Clinical Report: Pulmonary Leiomyosarcoma Induced by Post-Surgical Radiotherapy
Overview
This report presents a rare case of pulmonary leiomyosarcoma that developed over 20 years post-radiotherapy for breast cancer. The tumor exhibited a TP53 mutation and low PD-L1 expression, with rapid progression and poor response to multiple treatment modalities.
Background
Radiation-induced sarcoma (RIS) is a rare but serious complication following radiotherapy, particularly in breast cancer patients. The long latency period and high malignancy associated with RIS complicate diagnosis and treatment, leading to significant variability in patient outcomes. Understanding RIS is crucial for improving management strategies and patient quality of life.
Data Highlights
No numerical data or trial data presented in the article.
Key Findings
Radiation-induced pulmonary leiomyosarcoma can develop more than 20 years after breast cancer radiotherapy.
The tumor in this case harbored a TP53 mutation and exhibited low PD-L1 expression.
The patient had a poor response to multiple treatment modalities, including chemotherapy and immunotherapy.
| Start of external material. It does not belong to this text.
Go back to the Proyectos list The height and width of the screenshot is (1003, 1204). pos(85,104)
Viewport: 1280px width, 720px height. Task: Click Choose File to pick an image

Survival was under 10 months following diagnosis.
Clinical Implications
Healthcare professionals should be aware of the potential for RIS in patients with a history of breast cancer treated with radiotherapy. Early recognition and referral to specialized sarcoma teams may improve management outcomes. Multimodal treatment approaches may be necessary, although responses can be limited.
Conclusion
This case underscores the challenges of diagnosing and treating radiation-induced sarcomas, highlighting the need for ongoing research and improved clinical guidelines.